Asian carp, sea cows disappearing, and invasive species: this week in environmental news

By Alyssa Kobylarek, MNA Intern

Every Friday, MNA shares news stories related to conservation from around the state and country. Here is some of what happened this week in environmental and nature news:

Tab to keep Asian carp out of Great Lakes could hit $18 billion, federal report says (Detroit Free Press): Some of the most effective alternatives to keeping asian carp out of the Great Lakes could possibly take decades and cost up to $18 billion. The Army Corps of Engineers released a report stating various options to keep Asian carp out of the Great Lakes. Some of the debated options included physically separating the waterways by creating flood management basins and runoff tunnels, electronic barriers, herbicides and screened gates.

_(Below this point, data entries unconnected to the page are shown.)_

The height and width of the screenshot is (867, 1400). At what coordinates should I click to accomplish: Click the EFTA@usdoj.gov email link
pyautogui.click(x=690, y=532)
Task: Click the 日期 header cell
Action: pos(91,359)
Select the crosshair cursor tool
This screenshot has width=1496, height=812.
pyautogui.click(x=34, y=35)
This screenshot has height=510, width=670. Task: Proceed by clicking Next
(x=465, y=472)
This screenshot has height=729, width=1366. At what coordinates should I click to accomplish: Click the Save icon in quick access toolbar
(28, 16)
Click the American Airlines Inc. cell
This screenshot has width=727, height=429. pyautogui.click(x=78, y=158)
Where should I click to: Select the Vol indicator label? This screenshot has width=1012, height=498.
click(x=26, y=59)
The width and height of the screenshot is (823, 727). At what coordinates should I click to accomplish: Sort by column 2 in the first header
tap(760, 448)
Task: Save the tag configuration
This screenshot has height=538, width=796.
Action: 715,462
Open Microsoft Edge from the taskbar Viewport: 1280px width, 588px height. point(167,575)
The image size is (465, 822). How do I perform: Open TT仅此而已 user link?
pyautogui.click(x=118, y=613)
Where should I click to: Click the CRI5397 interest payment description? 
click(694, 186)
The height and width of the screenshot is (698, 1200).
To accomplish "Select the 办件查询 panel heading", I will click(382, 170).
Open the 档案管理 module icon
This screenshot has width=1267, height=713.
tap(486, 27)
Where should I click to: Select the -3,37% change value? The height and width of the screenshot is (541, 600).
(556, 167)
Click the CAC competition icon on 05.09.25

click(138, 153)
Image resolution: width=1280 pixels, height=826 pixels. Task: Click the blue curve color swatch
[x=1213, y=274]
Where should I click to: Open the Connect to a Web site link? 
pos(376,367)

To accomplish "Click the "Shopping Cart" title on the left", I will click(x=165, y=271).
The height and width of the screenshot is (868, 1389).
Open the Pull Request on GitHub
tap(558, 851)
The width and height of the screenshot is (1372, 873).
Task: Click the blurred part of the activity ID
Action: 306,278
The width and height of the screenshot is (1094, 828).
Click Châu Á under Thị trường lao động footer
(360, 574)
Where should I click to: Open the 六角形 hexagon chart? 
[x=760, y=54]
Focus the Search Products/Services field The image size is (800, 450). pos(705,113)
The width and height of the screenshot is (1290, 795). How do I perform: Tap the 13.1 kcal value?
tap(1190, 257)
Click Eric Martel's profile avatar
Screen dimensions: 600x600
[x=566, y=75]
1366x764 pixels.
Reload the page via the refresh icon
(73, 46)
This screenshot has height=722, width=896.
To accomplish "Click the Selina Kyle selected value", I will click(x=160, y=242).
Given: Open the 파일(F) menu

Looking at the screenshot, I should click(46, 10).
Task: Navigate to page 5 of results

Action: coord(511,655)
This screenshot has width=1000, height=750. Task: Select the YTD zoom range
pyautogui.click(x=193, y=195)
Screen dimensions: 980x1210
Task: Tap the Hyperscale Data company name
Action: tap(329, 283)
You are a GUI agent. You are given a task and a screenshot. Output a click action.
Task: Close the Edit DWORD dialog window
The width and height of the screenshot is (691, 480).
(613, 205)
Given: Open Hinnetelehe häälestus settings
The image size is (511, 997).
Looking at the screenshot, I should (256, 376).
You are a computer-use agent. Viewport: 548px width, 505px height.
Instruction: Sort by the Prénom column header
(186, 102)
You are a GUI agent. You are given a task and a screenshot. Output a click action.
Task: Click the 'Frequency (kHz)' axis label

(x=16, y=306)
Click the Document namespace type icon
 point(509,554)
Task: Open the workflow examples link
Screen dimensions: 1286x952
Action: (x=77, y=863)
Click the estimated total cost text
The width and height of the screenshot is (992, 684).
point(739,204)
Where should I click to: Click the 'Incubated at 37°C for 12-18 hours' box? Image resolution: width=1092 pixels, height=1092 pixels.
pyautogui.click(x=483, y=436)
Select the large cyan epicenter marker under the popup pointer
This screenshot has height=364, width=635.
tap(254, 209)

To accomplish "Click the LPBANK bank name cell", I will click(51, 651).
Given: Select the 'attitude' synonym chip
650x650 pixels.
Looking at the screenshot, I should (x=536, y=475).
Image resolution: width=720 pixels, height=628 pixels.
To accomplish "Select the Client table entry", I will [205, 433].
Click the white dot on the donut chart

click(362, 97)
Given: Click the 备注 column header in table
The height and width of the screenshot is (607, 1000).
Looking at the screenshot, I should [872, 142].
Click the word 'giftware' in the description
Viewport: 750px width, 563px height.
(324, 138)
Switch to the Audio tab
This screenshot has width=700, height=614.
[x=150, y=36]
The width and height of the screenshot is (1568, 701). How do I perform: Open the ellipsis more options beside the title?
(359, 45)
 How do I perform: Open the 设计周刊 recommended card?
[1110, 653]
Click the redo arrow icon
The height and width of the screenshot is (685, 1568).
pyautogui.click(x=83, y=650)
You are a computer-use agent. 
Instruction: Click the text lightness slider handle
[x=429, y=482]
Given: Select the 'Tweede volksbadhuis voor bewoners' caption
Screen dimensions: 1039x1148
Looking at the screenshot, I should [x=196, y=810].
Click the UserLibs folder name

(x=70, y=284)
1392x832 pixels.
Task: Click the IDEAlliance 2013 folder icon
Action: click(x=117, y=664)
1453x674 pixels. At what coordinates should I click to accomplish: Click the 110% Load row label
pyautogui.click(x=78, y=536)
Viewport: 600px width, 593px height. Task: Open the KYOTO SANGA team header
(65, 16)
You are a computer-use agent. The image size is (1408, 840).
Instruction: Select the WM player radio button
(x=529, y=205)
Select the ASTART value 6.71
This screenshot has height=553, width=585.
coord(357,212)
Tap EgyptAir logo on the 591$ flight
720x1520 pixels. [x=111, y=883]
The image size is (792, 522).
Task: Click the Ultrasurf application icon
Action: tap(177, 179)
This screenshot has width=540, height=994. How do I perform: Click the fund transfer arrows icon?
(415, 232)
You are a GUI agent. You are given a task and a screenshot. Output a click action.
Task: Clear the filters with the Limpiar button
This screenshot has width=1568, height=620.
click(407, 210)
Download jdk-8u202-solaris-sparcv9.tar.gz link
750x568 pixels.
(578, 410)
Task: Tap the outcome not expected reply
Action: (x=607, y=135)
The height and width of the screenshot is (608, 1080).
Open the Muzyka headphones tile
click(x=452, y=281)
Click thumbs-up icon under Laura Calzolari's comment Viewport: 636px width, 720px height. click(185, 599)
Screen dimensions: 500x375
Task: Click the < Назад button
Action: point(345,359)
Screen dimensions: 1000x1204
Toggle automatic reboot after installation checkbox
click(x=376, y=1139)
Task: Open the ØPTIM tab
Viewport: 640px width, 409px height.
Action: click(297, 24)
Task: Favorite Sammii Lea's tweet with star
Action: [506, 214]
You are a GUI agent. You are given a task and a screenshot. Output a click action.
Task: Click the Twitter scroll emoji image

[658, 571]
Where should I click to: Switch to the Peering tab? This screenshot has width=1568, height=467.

Where have all Florida’s sea cows gone? (The Guardian): More manatees died last year in Florida than ever recorded and Earth Island Journal reports that scientists are unsure as to what is killing them. The record die-off of Florida in 2013 was 829 manatees out of an estimated population of 5,000. Officials are working on improving water quality and expanding storage and flow capacities to improve the population.

Rivers in wintry cities remain salty year-round (Great Lakes Echo): Much of the salt that is applied to roads in the United States during the winter months winds up in rivers. The salt remains toxic throughout two-thirds of the year and could be harmful to fish and other creatures that rely on the rivers, as well as humans if the salt reaches groundwater. Amphibians are the most sensitive to the runoff and develop developmental deformities when exposed to salt. Streams in Maryland, New Hampshire and New York exceeded the chloride toxicity guideline of 230 parts per million.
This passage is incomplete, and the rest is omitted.